After a few tense seconds Jellia emerged on her hands and knees and crawled back toward us, her face ashen but still PermaSmiling eerily, her hair messy and matted with sweat.
“Stay,” Dorothy commanded. Jellia froze on her hands and knees.
Dorothy gave a little flick and the pink bubble went spinning. It twisted and darted in the air the same way Nox’s tracing charm had, back in the forest outside Pumperdink the night that Gert died. After a few seconds, it zipped into the pink folds of the closet and, not thirty seconds later, returned, now rolling along the ground. Inside the glowing bubble-gum orb, a tiny mouse barely bigger than my thumb squirmed and scratched.

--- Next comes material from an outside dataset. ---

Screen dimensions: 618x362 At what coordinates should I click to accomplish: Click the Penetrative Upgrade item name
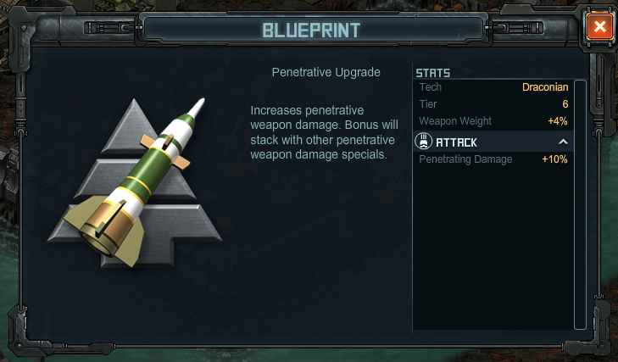click(326, 72)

Four hundred and ninety-nine.
I kept on brushing. The ball spun across the carpet right up to where Jellia still knelt.
The maid looked up at Dorothy in fearful anticipation.
“Pick it up,” Dorothy said.
Without rising to her feet, Jellia complied, and as she did, the bubble faded away, leaving just the mouse in her hand.
“Now kill it,” Dorothy said.
Jellia paused, looking down at the mouse’s little face. “But Dorothy. Your Majesty—”
“Do it.”
“How?”
Even the Tin Woodman seemed a little confused as he looked on. He cocked his head curiously and swung his ax over his shoulder, waiting to hear what the princess had in mind.
Dorothy giggled girlishly. “Oh, Jellia,” she said. “I
knew
you were stupid but I didn’t know you were
that
stupid. I mean, all you have to do is squeeze.”
“But . . . ,” Jellia said.
“Jellia, it’s you or the mouse,” Dorothy said, the sweet, girly tone gone from her voice and replaced by an icy coldness.
I wanted to look away, but I couldn’t. Dorothy’s favorite maid took a deep breath, closed her eyes, and made a fist around the little animal. She clenched it tight and, as she did, I heard a single squeal. Her eyebrows scrunched together in distress.
“Make sure he’s dead,” Dorothy instructed.
Jellia clenched tighter. A trickle of blood spilled out from between her fingers, but she placed her other hand underneath in time to catch it before it hit the carpet.